* GOAL OF THE EXERCISE *
Put all the lines below into a Markdown table with two columns, Row and Line. Number each row and leave out blank lines.

**********

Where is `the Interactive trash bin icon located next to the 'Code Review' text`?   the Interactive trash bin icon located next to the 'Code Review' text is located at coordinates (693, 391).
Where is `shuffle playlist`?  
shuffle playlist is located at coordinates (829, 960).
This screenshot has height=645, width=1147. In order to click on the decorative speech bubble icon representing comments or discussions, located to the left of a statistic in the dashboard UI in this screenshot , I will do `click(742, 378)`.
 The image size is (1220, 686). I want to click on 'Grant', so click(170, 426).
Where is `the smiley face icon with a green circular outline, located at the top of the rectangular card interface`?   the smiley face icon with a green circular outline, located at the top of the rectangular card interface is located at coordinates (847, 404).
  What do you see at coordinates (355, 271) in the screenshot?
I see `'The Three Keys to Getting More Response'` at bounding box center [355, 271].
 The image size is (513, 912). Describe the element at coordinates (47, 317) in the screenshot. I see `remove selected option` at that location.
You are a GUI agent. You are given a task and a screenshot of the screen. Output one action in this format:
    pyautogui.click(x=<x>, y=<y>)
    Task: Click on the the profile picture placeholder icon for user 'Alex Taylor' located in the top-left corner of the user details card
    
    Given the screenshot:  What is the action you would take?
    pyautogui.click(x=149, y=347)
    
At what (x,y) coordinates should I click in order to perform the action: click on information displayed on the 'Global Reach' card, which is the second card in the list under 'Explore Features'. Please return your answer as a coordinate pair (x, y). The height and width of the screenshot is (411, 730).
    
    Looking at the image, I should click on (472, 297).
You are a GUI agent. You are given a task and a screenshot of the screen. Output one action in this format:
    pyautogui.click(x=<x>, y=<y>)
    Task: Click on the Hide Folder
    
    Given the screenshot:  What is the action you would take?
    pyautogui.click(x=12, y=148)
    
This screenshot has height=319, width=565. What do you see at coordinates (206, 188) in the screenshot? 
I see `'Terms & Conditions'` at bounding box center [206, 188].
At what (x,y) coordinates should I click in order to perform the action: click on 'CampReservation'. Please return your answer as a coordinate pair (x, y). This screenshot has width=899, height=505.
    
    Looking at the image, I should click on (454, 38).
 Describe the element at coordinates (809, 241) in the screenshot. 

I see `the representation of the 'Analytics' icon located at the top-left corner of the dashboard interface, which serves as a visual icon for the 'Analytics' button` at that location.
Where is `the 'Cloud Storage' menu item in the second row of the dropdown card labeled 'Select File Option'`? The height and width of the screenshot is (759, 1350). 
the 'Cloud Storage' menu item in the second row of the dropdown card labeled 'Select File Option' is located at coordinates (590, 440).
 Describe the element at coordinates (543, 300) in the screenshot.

**********

* SOLUTION TO THIS PROBLEM *
| Row | Line |
|---|---|
| 1 | Where is `the Interactive trash bin icon located next to the 'Code Review' text`?   the Interactive trash bin icon located next to the 'Code Review' text is located at coordinates (693, 391). |
| 2 | Where is `shuffle playlist`?   |
| 3 | shuffle playlist is located at coordinates (829, 960). |
| 4 | This screenshot has height=645, width=1147. In order to click on the decorative speech bubble icon representing comments or discussions, located to the left of a statistic in the dashboard UI in this screenshot , I will do `click(742, 378)`. |
| 5 |  The image size is (1220, 686). I want to click on 'Grant', so click(170, 426). |
| 6 | Where is `the smiley face icon with a green circular outline, located at the top of the rectangular card interface`?   the smiley face icon with a green circular outline, located at the top of the rectangular card interface is located at coordinates (847, 404). |
| 7 |   What do you see at coordinates (355, 271) in the screenshot? |
| 8 | I see `'The Three Keys to Getting More Response'` at bounding box center [355, 271]. |
| 9 |  The image size is (513, 912). Describe the element at coordinates (47, 317) in the screenshot. I see `remove selected option` at that location. |
| 10 | You are a GUI agent. You are given a task and a screenshot of the screen. Output one action in this format: |
| 11 |     pyautogui.click(x=<x>, y=<y>) |
| 12 |     Task: Click on the the profile picture placeholder icon for user 'Alex Taylor' located in the top-left corner of the user details card |
| 13 |     Given the screenshot:  What is the action you would take? |
| 14 |     pyautogui.click(x=149, y=347) |
| 15 | At what (x,y) coordinates should I click in order to perform the action: click on information displayed on the 'Global Reach' card, which is the second card in the list under 'Explore Features'. Please return your answer as a coordinate pair (x, y). The height and width of the screenshot is (411, 730). |
| 16 |     Looking at the image, I should click on (472, 297). |
| 17 | You are a GUI agent. You are given a task and a screenshot of the screen. Output one action in this format: |
| 18 |     pyautogui.click(x=<x>, y=<y>) |
| 19 |     Task: Click on the Hide Folder |
| 20 |     Given the screenshot:  What is the action you would take? |
| 21 |     pyautogui.click(x=12, y=148) |
| 22 | This screenshot has height=319, width=565. What do you see at coordinates (206, 188) in the screenshot?  |
| 23 | I see `'Terms & Conditions'` at bounding box center [206, 188]. |
| 24 | At what (x,y) coordinates should I click in order to perform the action: click on 'CampReservation'. Please return your answer as a coordinate pair (x, y). This screenshot has width=899, height=505. |
| 25 |     Looking at the image, I should click on (454, 38). |
| 26 |  Describe the element at coordinates (809, 241) in the screenshot.  |
| 27 | I see `the representation of the 'Analytics' icon located at the top-left corner of the dashboard interface, which serves as a visual icon for the 'Analytics' button` at that location. |
| 28 | Where is `the 'Cloud Storage' menu item in the second row of the dropdown card labeled 'Select File Option'`? The height and width of the screenshot is (759, 1350).  |
| 29 | the 'Cloud Storage' menu item in the second row of the dropdown card labeled 'Select File Option' is located at coordinates (590, 440). |
| 30 |  Describe the element at coordinates (543, 300) in the screenshot. |